Costco’s Kirkland batteries come from Duracell, but Costco probably doesn’t get real-time production data or quality metrics. Same deal with Amazon sellers dropshipping identical stuff.
Smart move: automate your entire private label operation. Set up workflows that monitor suppliers, track inventory across brands, sync pricing, and catch when competitors use your manufacturer.
I built this for a client sourcing electronics from the same factories as major brands. Now they get instant alerts when their supplier ships to competitors, automated quality reports, and real-time inventory syncing.
Latenode nails this perfectly. Connect suppliers, marketplaces, and internal systems into one automated workflow handling everything from orders to competitor monitoring.
Amazon’s the biggest culprit here. AmazonBasics is basically just rebranded stuff from other manufacturers.

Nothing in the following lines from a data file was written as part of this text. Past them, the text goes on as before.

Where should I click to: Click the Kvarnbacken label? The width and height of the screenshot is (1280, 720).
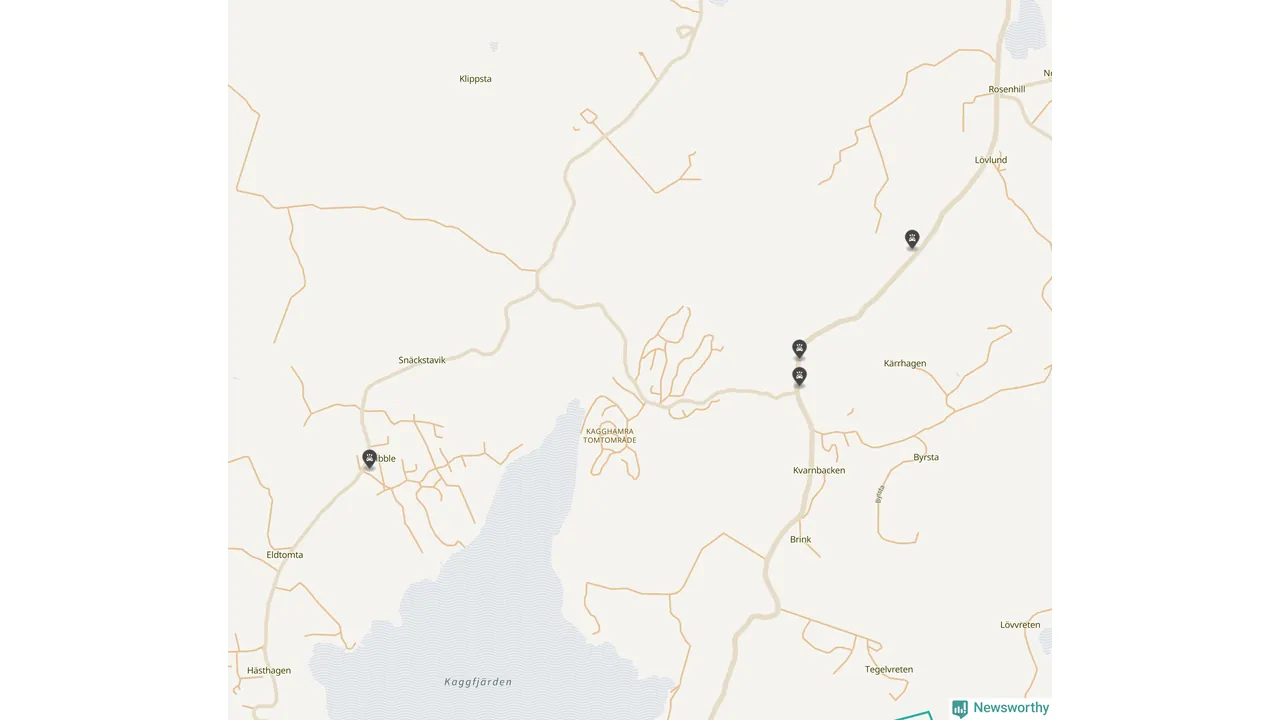[x=819, y=470]
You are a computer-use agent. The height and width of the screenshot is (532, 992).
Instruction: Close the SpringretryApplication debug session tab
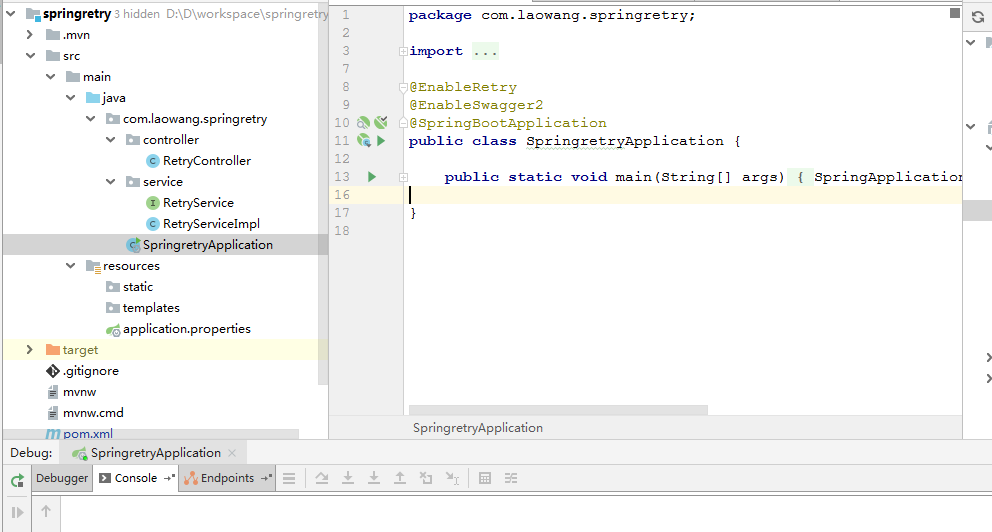tap(232, 453)
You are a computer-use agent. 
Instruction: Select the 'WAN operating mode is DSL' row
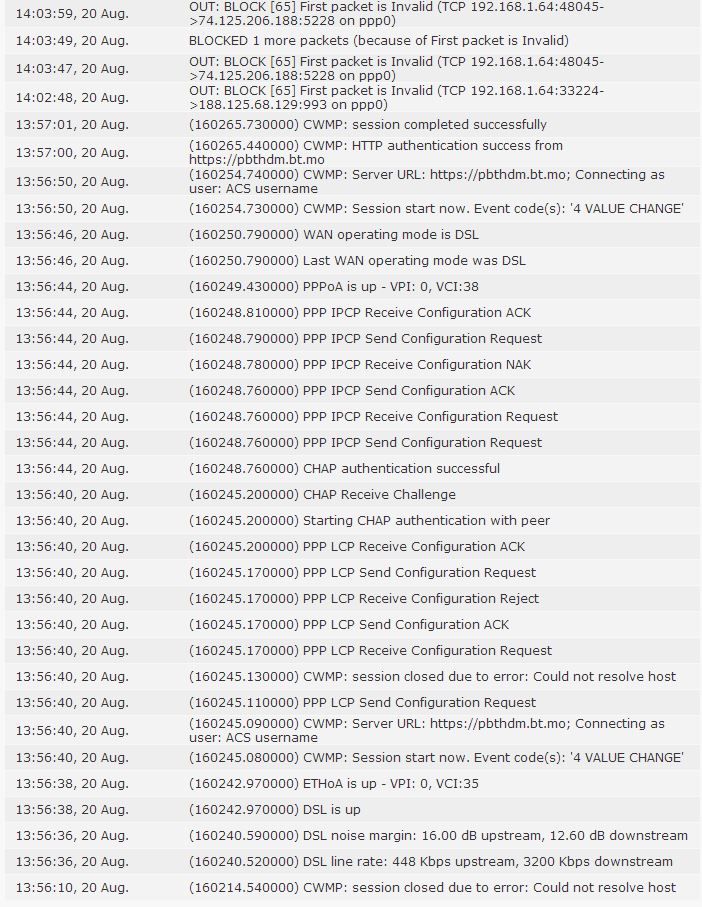tap(352, 235)
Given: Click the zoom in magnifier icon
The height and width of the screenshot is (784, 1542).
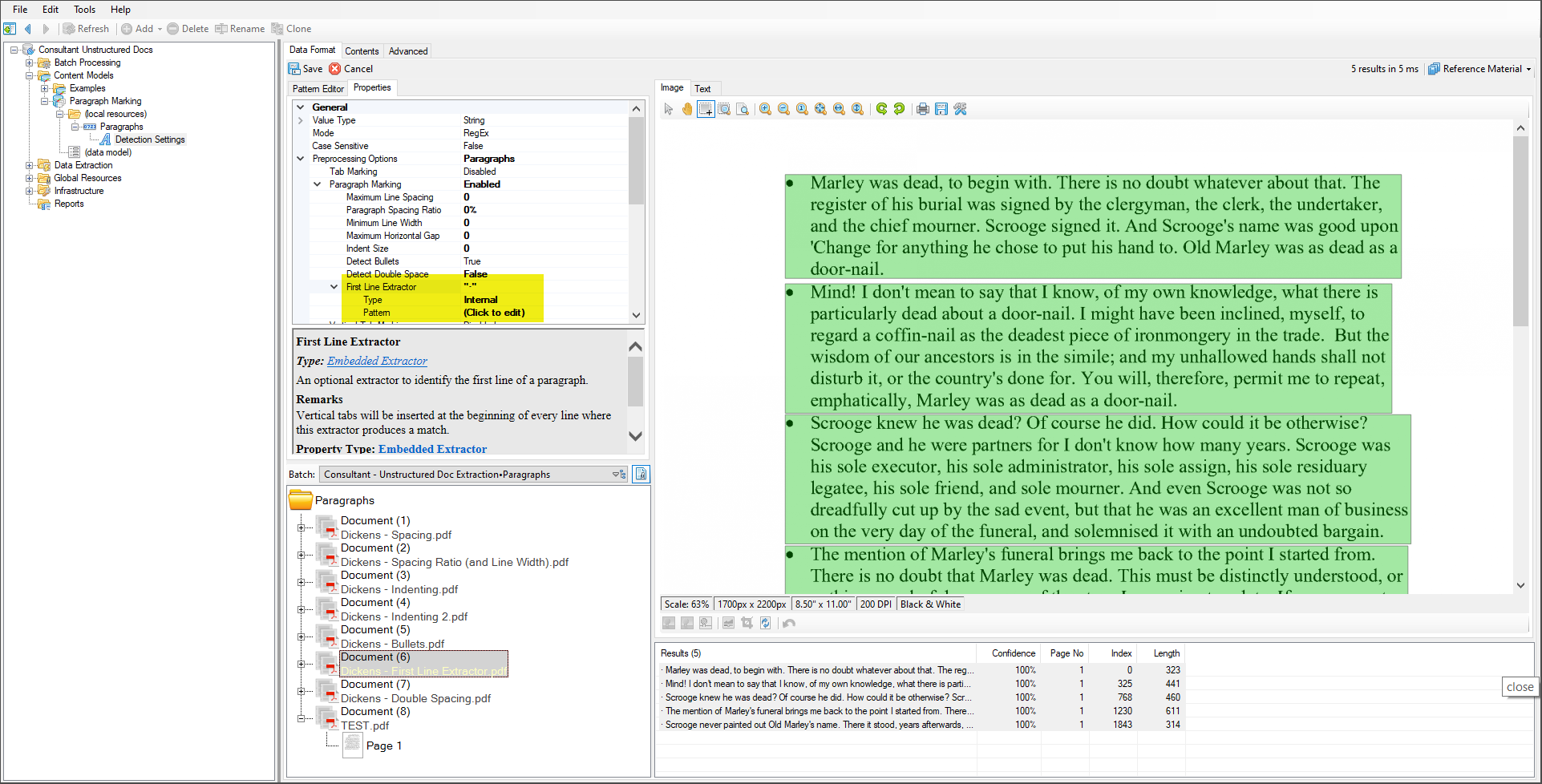Looking at the screenshot, I should (765, 109).
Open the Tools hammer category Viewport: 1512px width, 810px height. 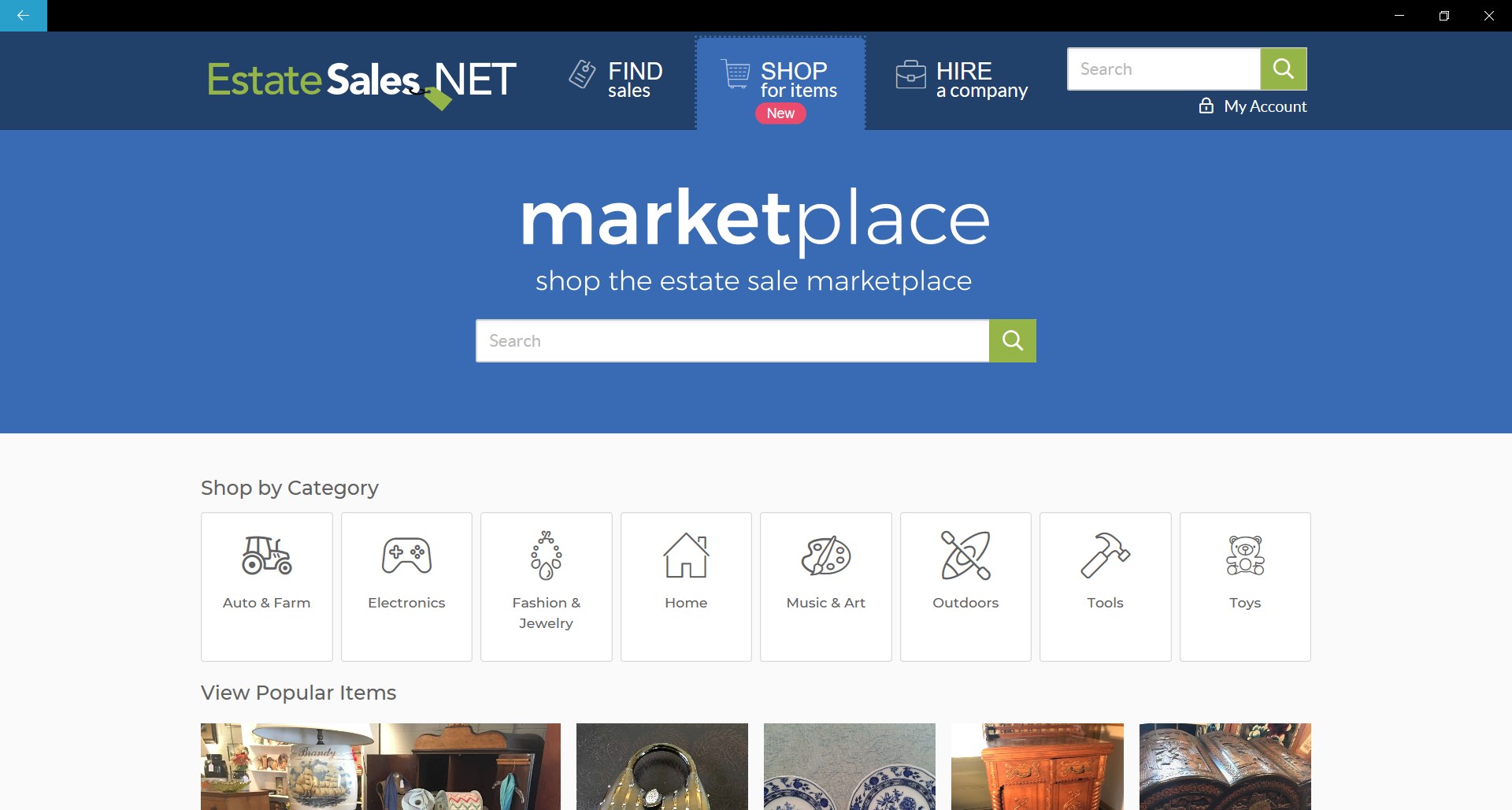(1106, 586)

I worked on a project where we bought charging cables in bulk. Found the exact same cable sold by 8 different brands on Amazon, including AmazonBasics. Same factory, same specs, different packaging.
Apple does it too - their USB adapters and cables come from the same factories making generic versions.
Grocery stores are the same. Target’s Good & Gather? Made by the companies that make name brands. Same with Walmart’s Great Value.
Automotive industry’s crazy for this. Bosch makes parts for tons of car manufacturers who just slap their logos on them.
It’s smart business though. Why build your own factory when someone already nailed the process?
yeah, totally! like kirkland, they get a lotta their stuff from well-known brands. and trader joe’s is on that level too - their cool stuff is usually made by bigger companies. clever strategy for sure!
The cosmetics industry is where I’ve seen this the most. I worked retail for years and found out that drugstore makeup brands often use the same manufacturers as high-end stuff. The formulas are basically identical - just different packaging and crazy markup. L’Oreal makes products for tons of brands they don’t even own, and indie beauty companies usually just contract out to manufacturers in Italy or South Korea. What really blew my mind was learning that some luxury skincare costing hundreds comes off the exact same production lines as the cheap versions at CVS. You’re paying for fancy packaging and marketing budgets, not better quality.
tech accessories are crazy for this. hit up a trade show once - same bluetooth speaker at 12 different booths with different “brands.” only difference was the logo slapped on it. anker’s probably behind half the chargers on amazon, just with different names.
The pharma and supplement world has some wild patterns. Generic drug makers pump out meds for tons of different brands at once - that’s why generics work exactly the same as name brands. I worked with a supplement distributor and found out that big vitamin companies constantly use the same facilities in Utah and California. You’re buying identical fish oil or protein powder, but the fancy brand costs triple what the store brand does. Same exact production run. FDA standards actually make this super easy since everyone has to meet the same requirements no matter whose name goes on the bottle. The craziest part? Some famous supplement brands don’t even own factories - they’re just marketing companies that outsource everything to actual producers.
Private label manufacturing is quite prevalent in various industries. For instance, in electronics, many tablets and accessories are produced by a limited number of manufacturers in China, then marketed under numerous brand names, often at differing prices. The same is true in the supplement industry, where smaller brands typically rely on contract manufacturers to produce nearly identical products for various companies. The clothing sector follows a similar pattern, with new brands sourcing identical items from manufacturers and adding their own labels. Even well-known companies in home goods and beauty opt for this approach rather than investing in their own production facilities.